= TASK DATA =
·····

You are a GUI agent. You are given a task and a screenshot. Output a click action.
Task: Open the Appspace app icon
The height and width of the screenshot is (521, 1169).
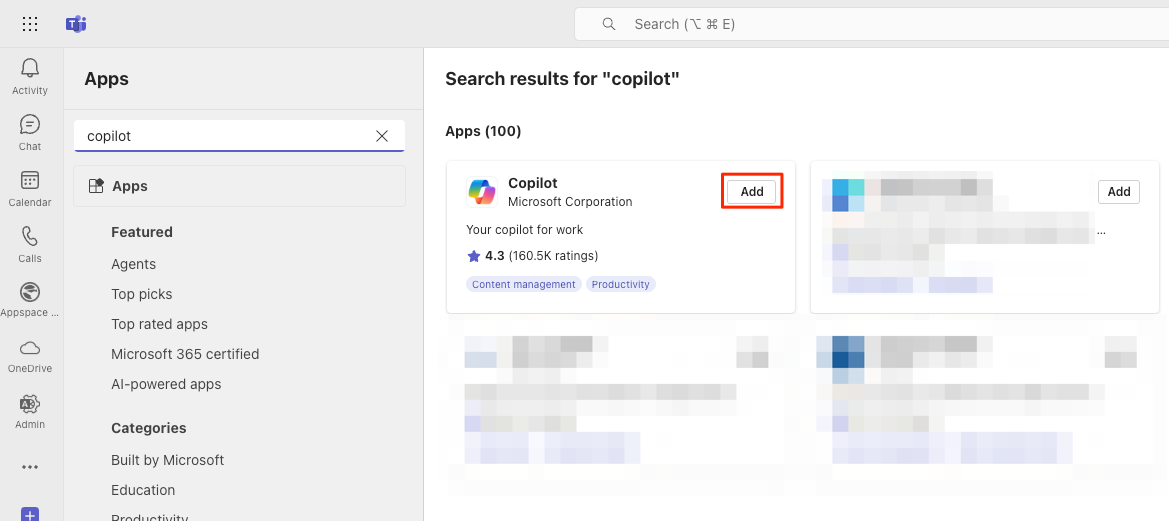tap(30, 292)
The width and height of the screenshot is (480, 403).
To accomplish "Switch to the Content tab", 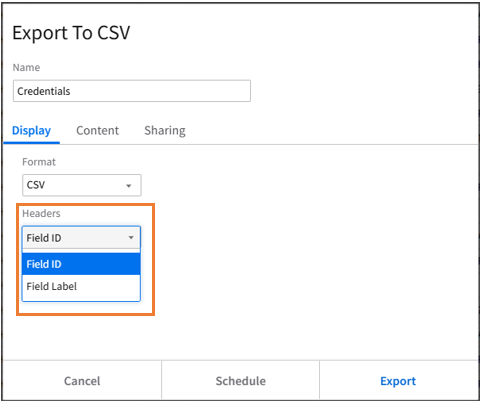I will click(x=97, y=130).
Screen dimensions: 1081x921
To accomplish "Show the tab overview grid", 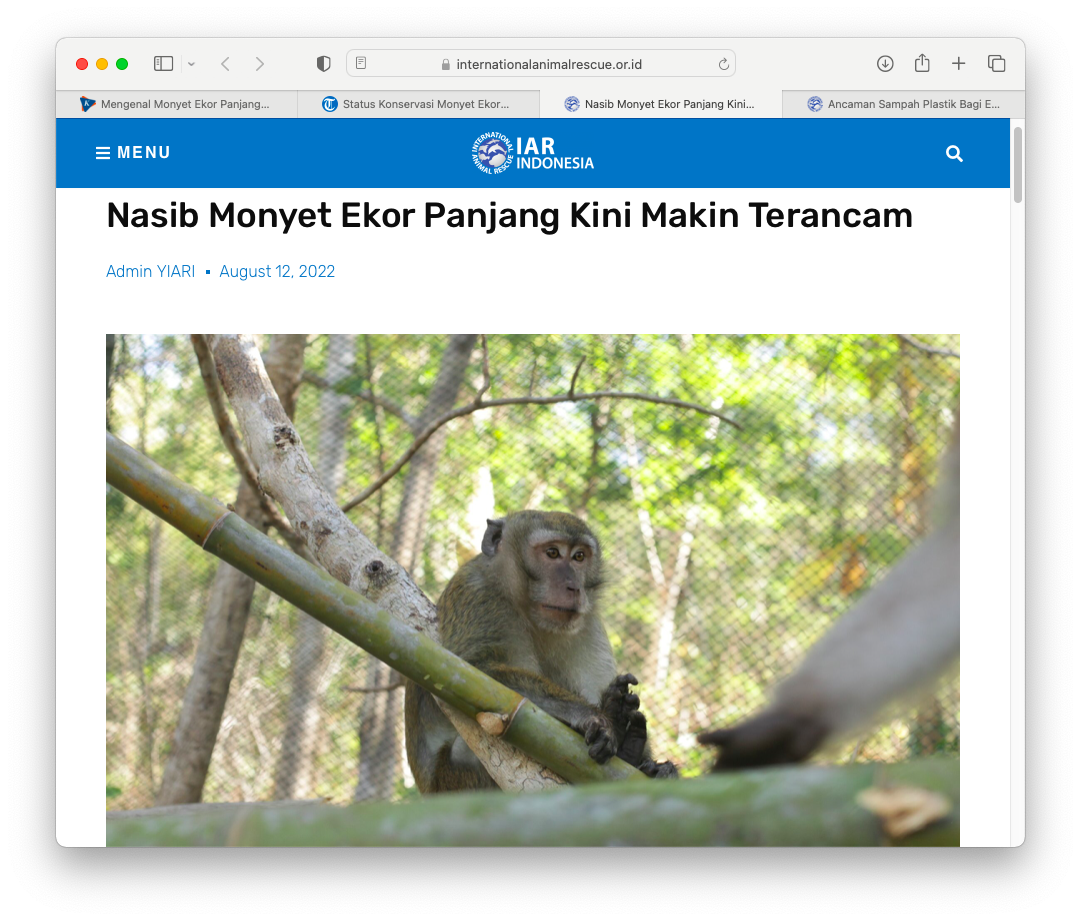I will pos(996,62).
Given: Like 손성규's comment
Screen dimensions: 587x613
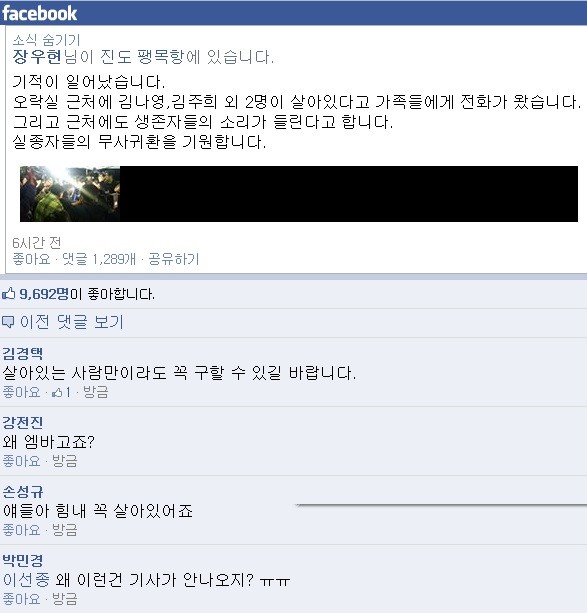Looking at the screenshot, I should (22, 530).
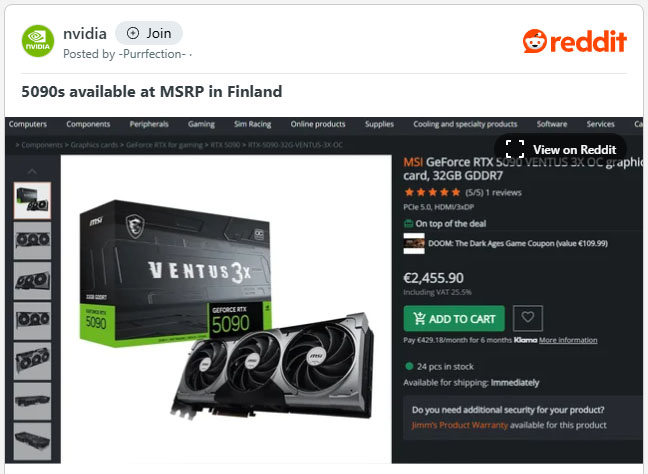Click the DOOM game coupon image
Image resolution: width=648 pixels, height=474 pixels.
tap(414, 243)
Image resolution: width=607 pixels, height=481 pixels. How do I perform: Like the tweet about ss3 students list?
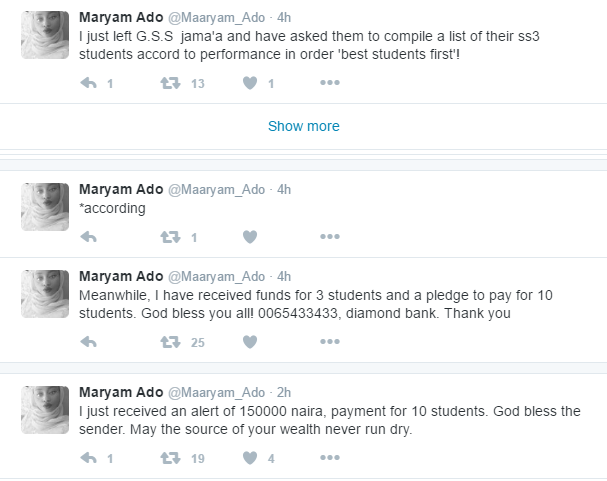coord(250,83)
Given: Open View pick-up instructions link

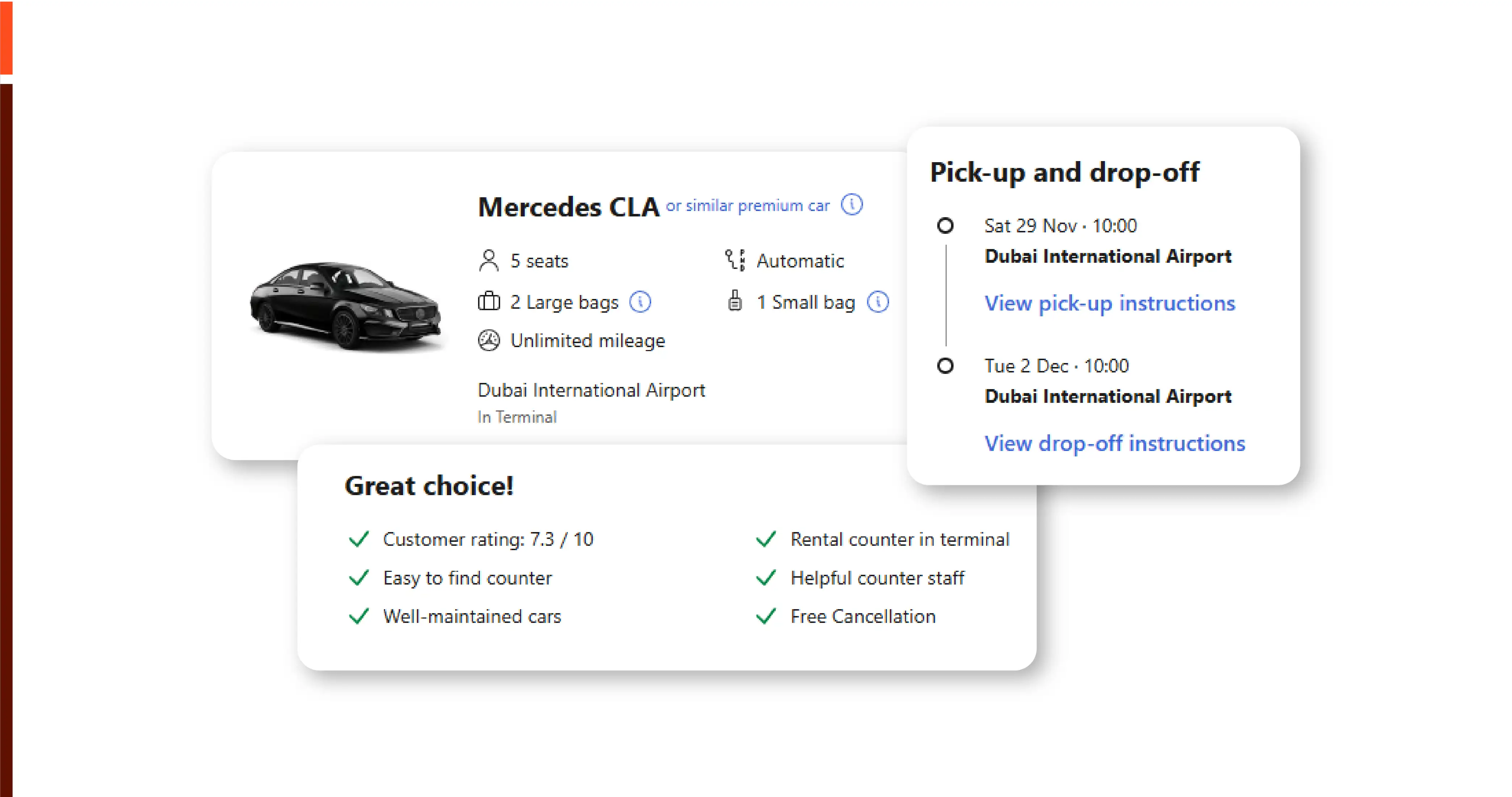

·····

= TASK INSTRUCTIONS =
Copy down every line of the material above that includes the string "Open".

= ANSWER SPACE =
Task: Open the Appspace app icon
Given: Open View pick-up instructions link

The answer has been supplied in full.